Я не соврала. Я и в самом деле не знала, включал ли Фрэнк Луизу в свои планы, хотя сильно в этом сомневалась.
Мама нахмурилась.
– О, дорогая моя, я никак не могу свыкнуться с мыслью, что ты ходишь на свидания. Знаю, это ужасно, но я никак не могу дать себе отчет в том, что у меня уже такая взрослая дочь, которая… Иногда мне кажется, я не создана быть матерью. Знаю, я не была тебе хорошей матерью… но я так люблю тебя, дитя мое, правда, правда.
– Мне надо идти, – сказала я. – Я обещала Фрэнку встретиться с ним в десять.
– Я не уверена, правильно ли это… все, конечно, так изменилось с тех пор, как… Но хорошо ли тебе быть с Фрэнком наедине?
– Да все нормально, мам.
– Мне бы надо обсудить это с Рефферти, но не хотелось бы его тревожить. Ты когда придешь, дорогая?
– Не знаю, – ответила я. – Фрэнк сказал, может, мы пойдем поужинать с мистером и миссис Стефановски.
– Кто это такие?
– Родители его друга.
– Ну… ладно… Ты позвонишь мне около шести? Тогда я не буду так беспокоиться.
– Позвоню, – сказала я.
– Обещаешь?
– Обещаю.
– И, пожалуйста, не очень задерживайся, дорогая, не расстраивай папу. И меня тоже.
Она притянула меня к себе:
– Я люблю тебя, даже если не была хорошей… Ты ведь это знаешь, да? Что бы ни случилось… Я всегда буду любить тебя.

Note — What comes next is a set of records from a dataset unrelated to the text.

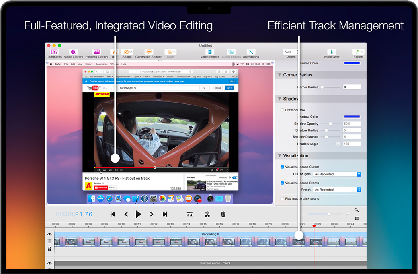The height and width of the screenshot is (274, 418).
Task: Collapse the Corner Radius section
Action: tap(279, 75)
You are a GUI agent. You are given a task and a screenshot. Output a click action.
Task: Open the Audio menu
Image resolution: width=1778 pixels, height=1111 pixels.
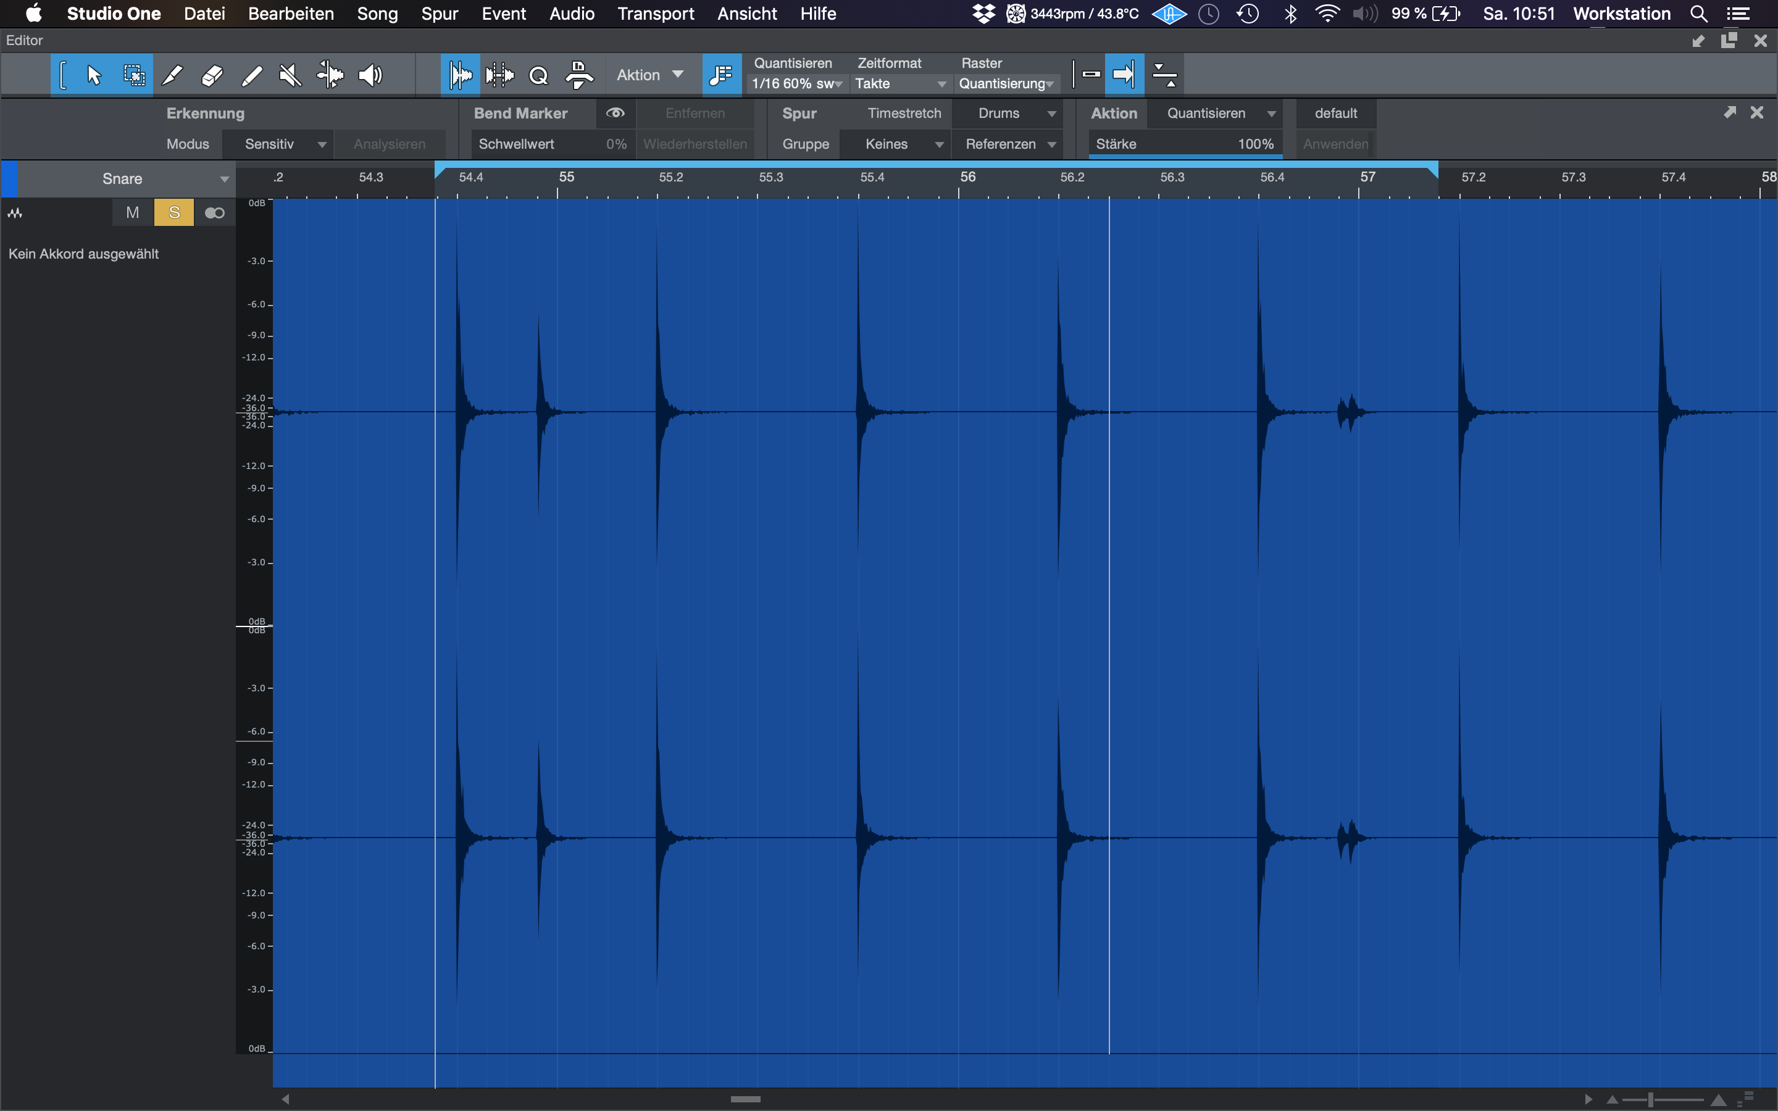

Я поцеловала маму и вышла. Фрэнк ждал меня на лестнице своего дома.
– Привет, Камилла, – сказал он, серьезно, без улыбки поглядев на меня. – Ты прекрасно выглядишь.
У меня на сердце сделалось тепло-тепло. Он взял меня под руку.
– Я сказал Дэвиду, что мы утром к нему заедем. Хорошо?
– Да, – кивнула я.
– Я не предупредил его мать. Она всегда поднимает панику, когда к Дэвиду приходит кто-то незнакомый. Она говорит, это его утомляет. Но Боже ты мой, ему же надо иметь друзей. Сейчас он очень нуждается в друзьях.
Мы пошли пешком к дому на Перри-стрит, где жил Дэвид. В доме был лифт, и мы поднялись на верхний, седьмой этаж. Фрэнк позвонил в дверь. Нам открыла дама средних лет в красном шерстяном платье. У нее были седые волосы и печальное лицо.
– Здравствуй, Фрэнк, – сказала она. – Он сегодня не очень хорошо себя чувствует.
– Вы хотите, чтобы мы не заходили, миссис Гаусс?
– Я не знаю. Он всегда так рад тебя видеть, но…
И она с сомнением посмотрела на меня. Из глубины квартиры послышался голос:
– Кто там пришел, ма?
– Это Фрэнк. С подругой.
– Пусть заходят. Не держи их там, в холле.
– Заходите, – сказала дама.
Фрэнк шел впереди, я – следом. Мать Дэвида так нас встретила, что я начала бояться. Раньше я никогда не встречалась ни с кем, имеющим серьезные увечья. И еще я боялась, что от страха, как Луиза, начну говорить что-нибудь не то.
Дэвид сидел в просторном кресле. Ноги у него были отрезаны почти полностью. Он был до самых культей накрыт байковым одеялом. Он читал какую-то книжку, которую он тут же, как только мы вошли, швырнул на соседний столик. Фрэнк поздоровался с ним за руку. Я последовала его примеру.
– Дэвид, это Камилла, – сказал он. – Она мой друг. Я хотел, чтобы ты с ней познакомился. Камилла, это Дэвид Гаусс.
Я смотрела на него. Он выглядел старше своих двадцати семи. Двадцать семь – это, конечно, уже взрослый человек, но не старый же. А он выглядел старым, несмотря на копну спутанных темно-каштановых волос. У него было тонкое лицо, широко расставленные глаза. Возле рта располагались глубокие складки, точно ему часто приходилось сжимать зубы, чтобы не закричать. Нос его был нешироким, орлиным.